# Ascouple Of New Ones



## hazmail (Oct 26, 2007)

Tried a brown trout and still playing around with the 'water colors'. All 3" (80mm) unweighted. Pete


----------



## fugarwi7 (Sep 20, 2006)

I love those! I am intrigued by the watercolor effect you do! Great looking trout. !%


----------



## etch (Oct 13, 2007)

awesome, haz, love the water colour effect, that brown trout is wicked!!!

Etch


----------



## goolies (Jun 28, 2007)

Amazing paint work Pete. I really like the bottom one.


----------



## KSUFLASH (Apr 14, 2004)

I like the bottom one as well!!1

flash-----------------------out


----------



## vc1111 (Apr 13, 2004)

What a cool painting trick! Those are gorgeous! I really love the bottom one, Pete.


----------



## Big Daddy (Apr 6, 2004)

I like em all!!! GREAT!!!


----------



## Rowhunter (Jun 21, 2007)

Pete, 

I've found that there are time's when painting that a certain something happens to make a paint job stand out from the norm. The norm being maybe the last one that you painted, or maybe the next one you'll paint. Something that defies explanation ,and dare's replication. I think you have some example's of this here.

Great Job,

Douglas


----------



## vc1111 (Apr 13, 2004)

I agree, Douglas, I think those are outstanding baits.

**PROBLEM STATEMENT**
Continue the forum thread about Pete's watercolor-painted lures from its final post. None of the data is needed here.

**RAW DATA**
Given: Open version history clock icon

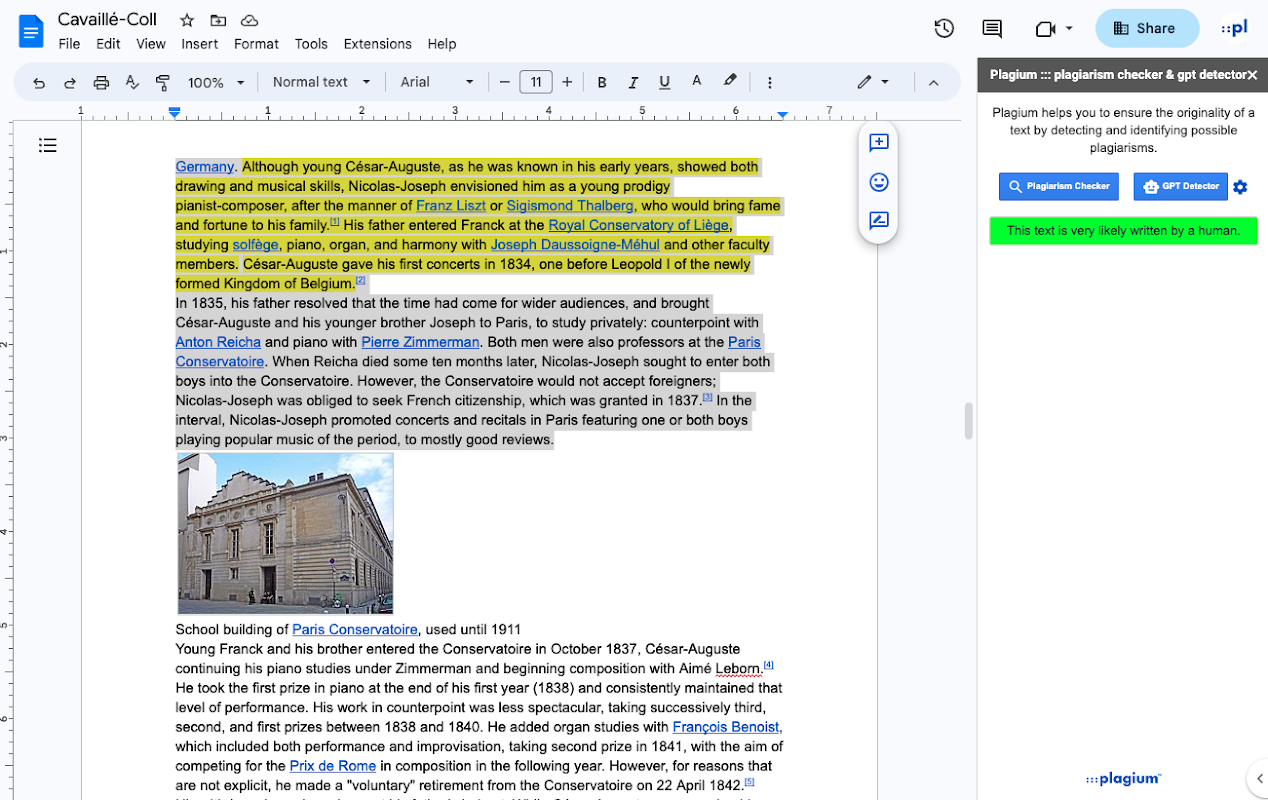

**TASK ANSWER**
----------



## cast n catch em18 (Jan 14, 2008)

very very nice!


----------



## TIGGER (Jan 17, 2006)

Pete just fantastic! That paint style is very special. I love them all! That orange one .....Wow


----------



## eyesman_01 (Jan 4, 2007)

Agreed here. That paint style just draws your eyes to it. Very unusual, but beautiful, concept. Enjoy seeing your work, as always.


----------



## hazmail (Oct 26, 2007)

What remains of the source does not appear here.